Description of the task:
Copy out every one of the items below word for word, leaving each line unchanged.

##############################

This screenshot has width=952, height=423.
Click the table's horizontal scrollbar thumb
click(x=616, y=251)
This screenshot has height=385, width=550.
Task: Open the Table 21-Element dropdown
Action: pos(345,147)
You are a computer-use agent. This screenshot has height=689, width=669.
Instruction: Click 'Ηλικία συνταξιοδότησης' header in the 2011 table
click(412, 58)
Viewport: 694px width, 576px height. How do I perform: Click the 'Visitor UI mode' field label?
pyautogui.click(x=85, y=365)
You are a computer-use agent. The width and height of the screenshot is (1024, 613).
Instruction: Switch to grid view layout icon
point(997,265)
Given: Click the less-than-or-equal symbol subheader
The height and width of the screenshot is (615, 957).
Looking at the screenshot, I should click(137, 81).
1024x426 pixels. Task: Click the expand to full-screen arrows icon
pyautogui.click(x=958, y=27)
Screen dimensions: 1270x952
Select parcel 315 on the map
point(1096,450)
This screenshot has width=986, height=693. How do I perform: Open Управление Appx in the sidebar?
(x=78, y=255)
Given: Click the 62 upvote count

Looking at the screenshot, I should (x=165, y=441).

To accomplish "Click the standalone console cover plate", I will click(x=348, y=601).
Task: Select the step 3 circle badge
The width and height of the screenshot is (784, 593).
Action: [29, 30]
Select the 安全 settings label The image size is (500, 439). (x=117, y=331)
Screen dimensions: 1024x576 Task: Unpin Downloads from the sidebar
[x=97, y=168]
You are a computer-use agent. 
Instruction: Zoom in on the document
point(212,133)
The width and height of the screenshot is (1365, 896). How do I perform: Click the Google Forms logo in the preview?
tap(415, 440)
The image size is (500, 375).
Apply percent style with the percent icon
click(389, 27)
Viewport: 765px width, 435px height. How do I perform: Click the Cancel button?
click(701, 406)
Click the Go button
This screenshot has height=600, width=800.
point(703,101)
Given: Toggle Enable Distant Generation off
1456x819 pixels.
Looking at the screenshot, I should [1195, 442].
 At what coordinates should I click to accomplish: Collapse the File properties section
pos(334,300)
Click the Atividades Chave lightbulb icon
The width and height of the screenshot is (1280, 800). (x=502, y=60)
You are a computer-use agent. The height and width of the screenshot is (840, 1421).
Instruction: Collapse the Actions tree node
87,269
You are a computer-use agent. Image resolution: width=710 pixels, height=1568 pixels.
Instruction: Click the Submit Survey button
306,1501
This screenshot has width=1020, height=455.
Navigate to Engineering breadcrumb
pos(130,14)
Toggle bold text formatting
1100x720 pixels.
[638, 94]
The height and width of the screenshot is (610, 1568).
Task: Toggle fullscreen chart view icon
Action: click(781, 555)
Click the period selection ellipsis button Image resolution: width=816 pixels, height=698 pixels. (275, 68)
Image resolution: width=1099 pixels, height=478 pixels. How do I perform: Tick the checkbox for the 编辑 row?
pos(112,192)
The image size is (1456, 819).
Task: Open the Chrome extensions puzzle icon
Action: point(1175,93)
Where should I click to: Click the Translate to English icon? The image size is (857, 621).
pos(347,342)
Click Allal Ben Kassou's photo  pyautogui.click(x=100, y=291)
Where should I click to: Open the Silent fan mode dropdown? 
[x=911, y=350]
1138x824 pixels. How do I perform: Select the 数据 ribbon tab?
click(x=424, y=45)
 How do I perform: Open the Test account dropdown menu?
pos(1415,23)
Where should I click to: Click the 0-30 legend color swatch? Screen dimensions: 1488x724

##############################

Problem solution:
This screenshot has width=952, height=423.
Click the table's horizontal scrollbar thumb
click(x=616, y=251)
This screenshot has height=385, width=550.
Task: Open the Table 21-Element dropdown
Action: pos(345,147)
You are a computer-use agent. This screenshot has height=689, width=669.
Instruction: Click 'Ηλικία συνταξιοδότησης' header in the 2011 table
click(412, 58)
Viewport: 694px width, 576px height. How do I perform: Click the 'Visitor UI mode' field label?
pyautogui.click(x=85, y=365)
You are a computer-use agent. The width and height of the screenshot is (1024, 613).
Instruction: Switch to grid view layout icon
point(997,265)
Given: Click the less-than-or-equal symbol subheader
The height and width of the screenshot is (615, 957).
Looking at the screenshot, I should click(137, 81).
1024x426 pixels. Task: Click the expand to full-screen arrows icon
pyautogui.click(x=958, y=27)
Screen dimensions: 1270x952
Select parcel 315 on the map
point(1096,450)
This screenshot has width=986, height=693. How do I perform: Open Управление Appx in the sidebar?
(x=78, y=255)
Given: Click the 62 upvote count

Looking at the screenshot, I should (x=165, y=441).

To accomplish "Click the standalone console cover plate", I will click(x=348, y=601).
Task: Select the step 3 circle badge
The width and height of the screenshot is (784, 593).
Action: [29, 30]
Select the 安全 settings label The image size is (500, 439). (x=117, y=331)
Screen dimensions: 1024x576 Task: Unpin Downloads from the sidebar
[x=97, y=168]
You are a computer-use agent. 
Instruction: Zoom in on the document
point(212,133)
The width and height of the screenshot is (1365, 896). How do I perform: Click the Google Forms logo in the preview?
tap(415, 440)
The image size is (500, 375).
Apply percent style with the percent icon
click(389, 27)
Viewport: 765px width, 435px height. How do I perform: Click the Cancel button?
click(701, 406)
Click the Go button
This screenshot has height=600, width=800.
point(703,101)
Given: Toggle Enable Distant Generation off
1456x819 pixels.
Looking at the screenshot, I should [1195, 442].
 At what coordinates should I click to accomplish: Collapse the File properties section
pos(334,300)
Click the Atividades Chave lightbulb icon
The width and height of the screenshot is (1280, 800). (x=502, y=60)
You are a computer-use agent. The height and width of the screenshot is (840, 1421).
Instruction: Collapse the Actions tree node
87,269
You are a computer-use agent. Image resolution: width=710 pixels, height=1568 pixels.
Instruction: Click the Submit Survey button
306,1501
This screenshot has width=1020, height=455.
Navigate to Engineering breadcrumb
pos(130,14)
Toggle bold text formatting
1100x720 pixels.
[638, 94]
The height and width of the screenshot is (610, 1568).
Task: Toggle fullscreen chart view icon
Action: click(781, 555)
Click the period selection ellipsis button Image resolution: width=816 pixels, height=698 pixels. (275, 68)
Image resolution: width=1099 pixels, height=478 pixels. How do I perform: Tick the checkbox for the 编辑 row?
pos(112,192)
The image size is (1456, 819).
Task: Open the Chrome extensions puzzle icon
Action: point(1175,93)
Where should I click to: Click the Translate to English icon? The image size is (857, 621).
pos(347,342)
Click Allal Ben Kassou's photo  pyautogui.click(x=100, y=291)
Where should I click to: Open the Silent fan mode dropdown? 
[x=911, y=350]
1138x824 pixels. How do I perform: Select the 数据 ribbon tab?
click(x=424, y=45)
 How do I perform: Open the Test account dropdown menu?
pos(1415,23)
Where should I click to: Click the 0-30 legend color swatch? Screen dimensions: 1488x724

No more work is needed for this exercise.